Record excerpts
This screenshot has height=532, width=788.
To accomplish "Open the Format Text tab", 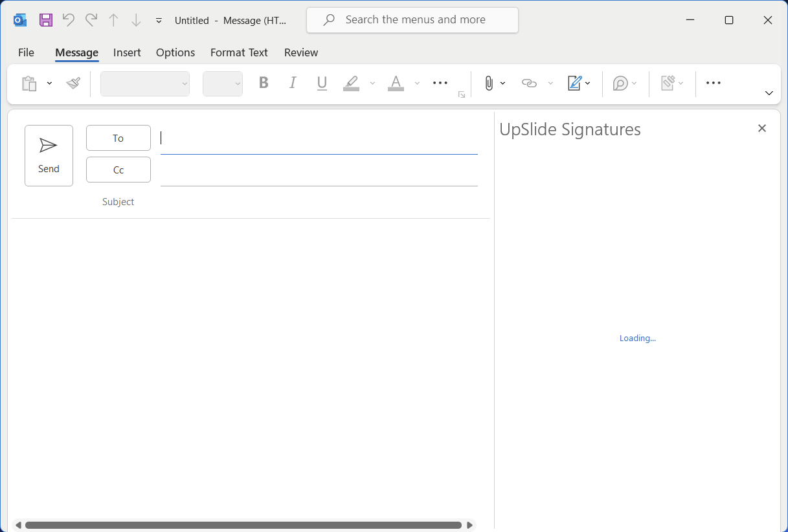I will point(239,52).
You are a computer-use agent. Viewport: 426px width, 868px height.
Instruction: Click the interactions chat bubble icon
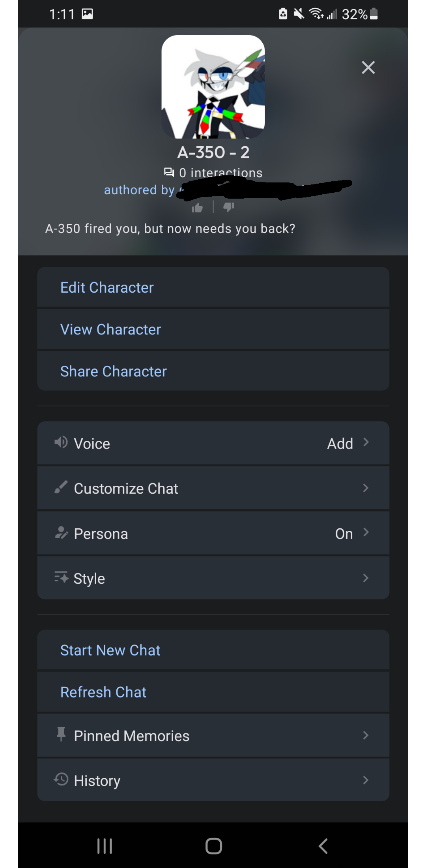point(170,173)
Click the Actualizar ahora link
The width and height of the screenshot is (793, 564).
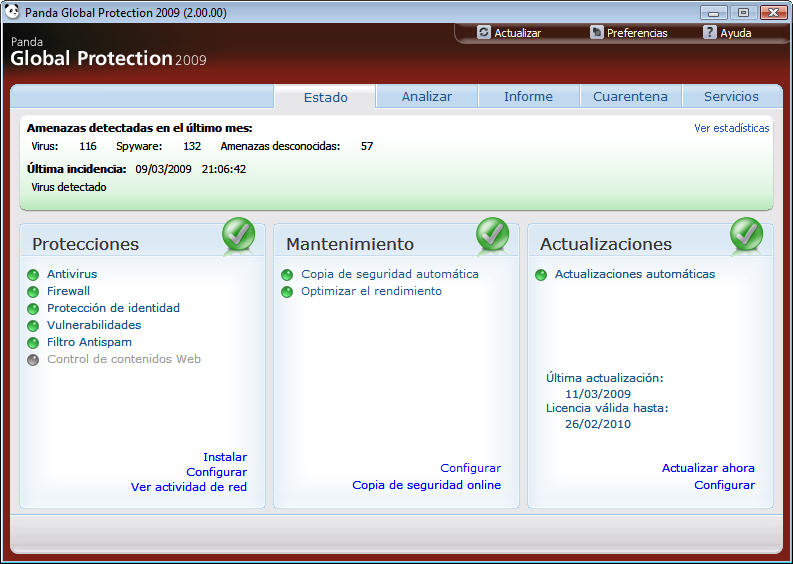pyautogui.click(x=708, y=468)
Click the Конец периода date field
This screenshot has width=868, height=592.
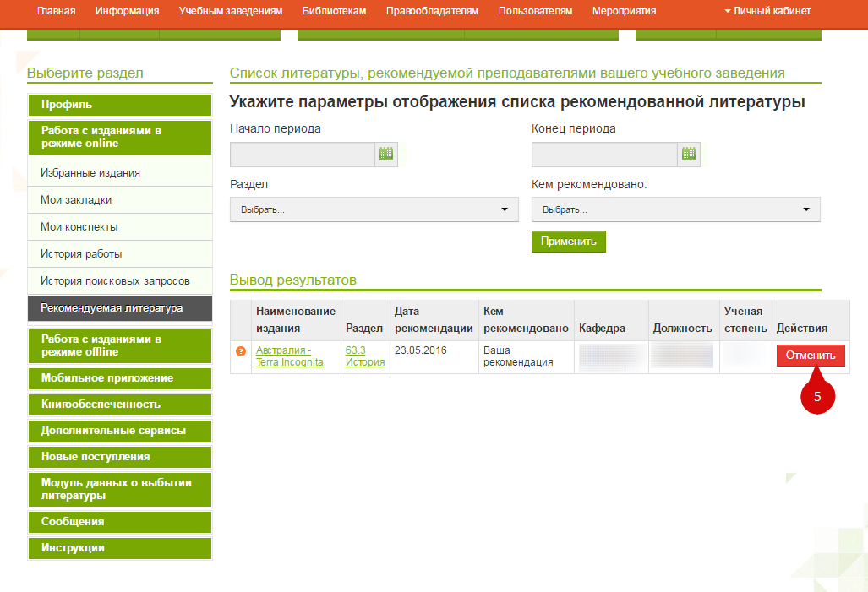(603, 154)
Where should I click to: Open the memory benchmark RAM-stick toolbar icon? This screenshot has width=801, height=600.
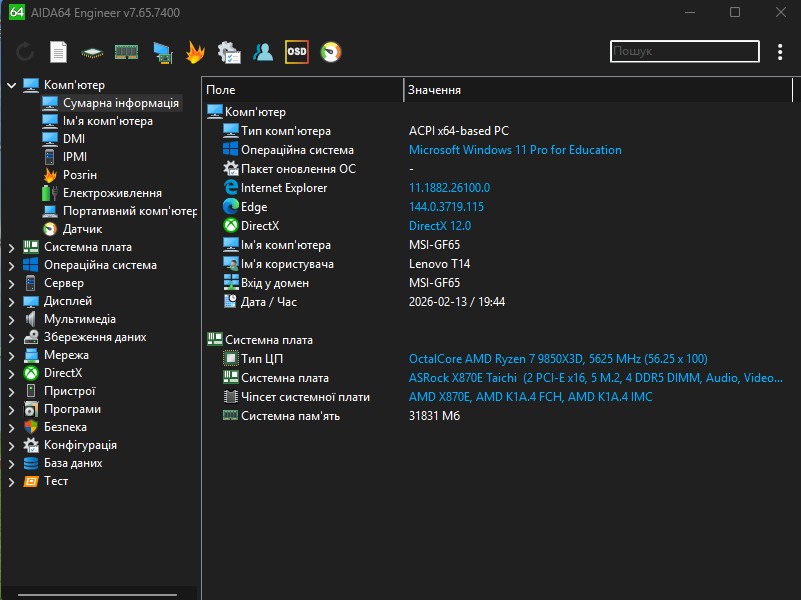126,52
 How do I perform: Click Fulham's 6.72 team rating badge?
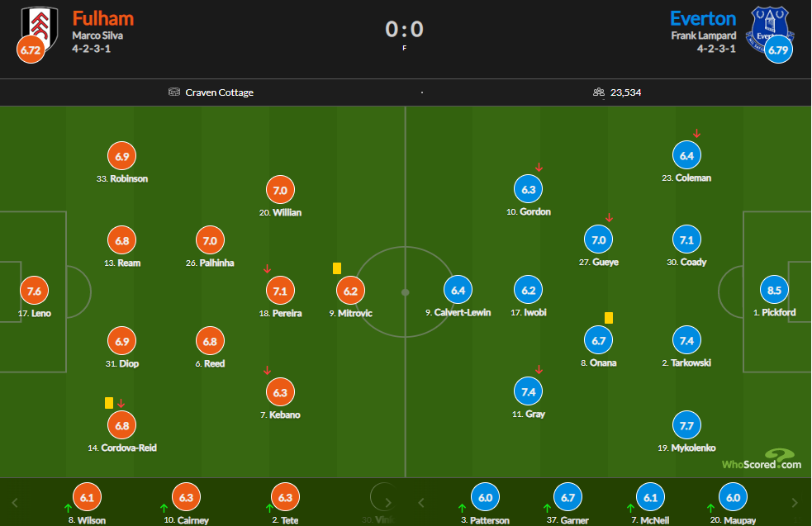click(x=29, y=50)
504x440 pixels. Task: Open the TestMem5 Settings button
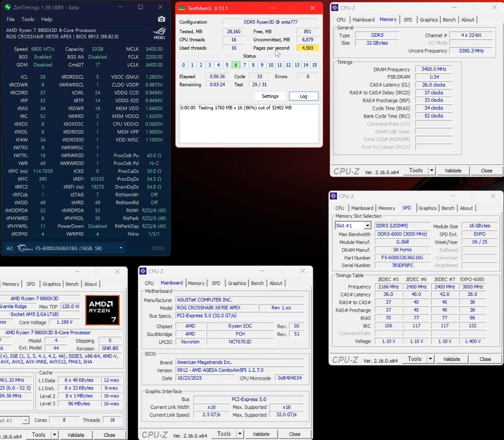click(x=270, y=96)
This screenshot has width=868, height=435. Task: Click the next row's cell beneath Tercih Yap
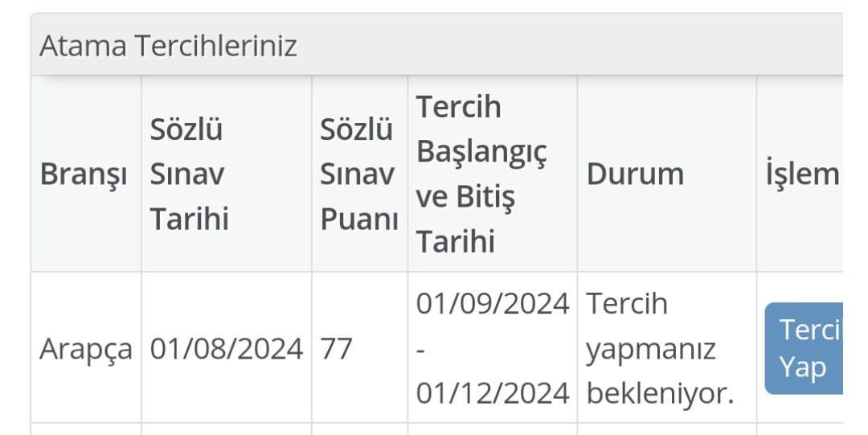[800, 429]
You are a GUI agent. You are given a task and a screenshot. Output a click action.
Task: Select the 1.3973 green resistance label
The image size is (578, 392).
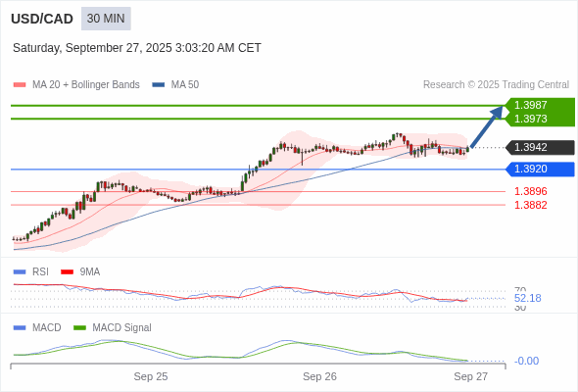click(531, 119)
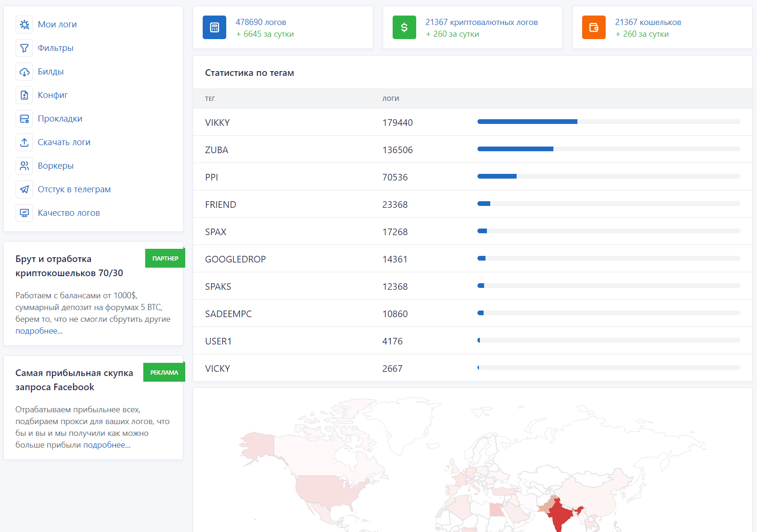Open the Конфиг menu item
The image size is (757, 532).
53,95
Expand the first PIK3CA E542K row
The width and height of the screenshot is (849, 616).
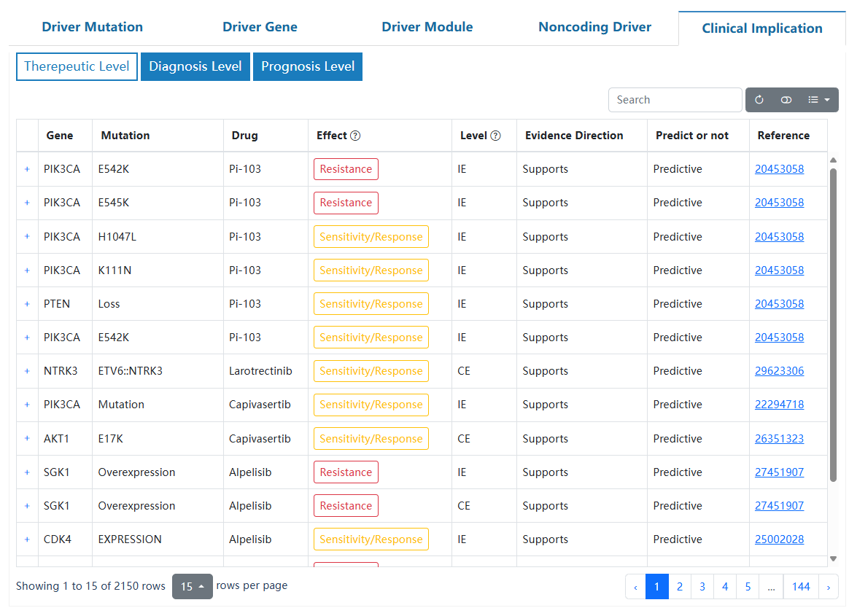[27, 169]
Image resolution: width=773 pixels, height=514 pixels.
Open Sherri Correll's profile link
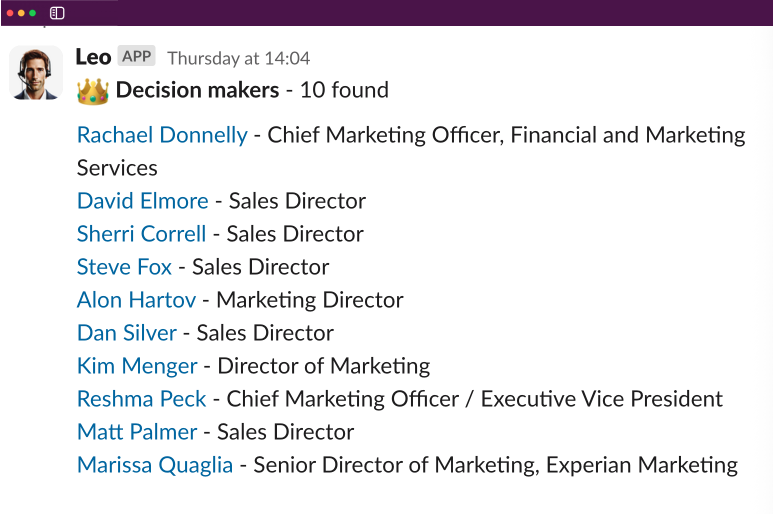pyautogui.click(x=141, y=234)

Exercise details
Beginning at the line with "Expand the first PIK3CA E542K row", reproduce each line exactly through the last line of the records above, with pictures left out.

Written solution
Expand the first PIK3CA E542K row
The width and height of the screenshot is (849, 616).
[27, 169]
Image resolution: width=773 pixels, height=514 pixels.
Open Sherri Correll's profile link
pyautogui.click(x=141, y=234)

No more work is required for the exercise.